How to Convert Any Value to a Boolean in JavaScript?

Learn how to convert any value to a boolean in JavaScript

In JavaScript, you can explicitly convert any value or expression to boolean in the following two ways:

  1. Using the Double NOT Operator (!!);
  2. Using the Boolean Object Wrapper.

Using the Double NOT Operator (!!)

You can simply use the logical NOT operator (!) twice to cast any value to its boolean equivalent.

In the following examples you can see how falsy values are converted to boolean false:

!!0
!!''
!!NaN
!!null
!!undefined
!![].length
// ...

Similarly, when you use double negation on a truthy value, it will result in boolean true:

!!1
!!'foo'
!!'false'
!![]
!!{}
!![1, 2, 3].length
// ...

Please be aware that all non-falsy values, including any object, an empty array ([]), or the string "false", are cast to boolean true.

You need double negation because when you use the logical NOT operator (!) only once, it negates the operand. This means that it would convert all falsy values to boolean true and all truthy values to boolean false:

!false // true
!true // false

Therefore, if you negate the result again you would be casting the value itself to its correct boolean equivalent.

Using the Boolean Object Wrapper

You can use the Boolean object wrapper to convert any value to its boolean equivalent.

In the following examples you can see how falsy values are converted to boolean false:

Boolean(0)
Boolean('')
Boolean(NaN)
Boolean(null)
Boolean(undefined)
Boolean([].length)
// ...

Similarly, in the following examples you can see how it converts truthy values to boolean true:

Boolean(1)
Boolean('foo')
Boolean('false')
Boolean([])
Boolean({})
Boolean([1, 2, 3].length)
// ...

Please be aware that all non-falsy values, including any object, an empty array ([]), or the string "false", are converted to boolean true.

Please do not confuse the Boolean object wrapper with the Boolean constructor. The former returns a primitive, while the latter is used to create a new instance of the object.

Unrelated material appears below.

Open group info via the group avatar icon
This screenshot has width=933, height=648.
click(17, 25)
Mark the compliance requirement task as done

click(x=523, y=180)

The confusion with using the Boolean constructor (in terms of converting a value into boolean) lies in the fact that the object itself is always truthy (even if the value you passed to the constructor at the time of object instantiation was a falsy value). To illustrate this, consider the following:

const bool = new Boolean(false);

if (bool) {
    // code is executed
}

console.log(!!bool); // true

For this reason, to convert non-boolean values to boolean, you should not use the Boolean constructor and use the Boolean object wrapper instead.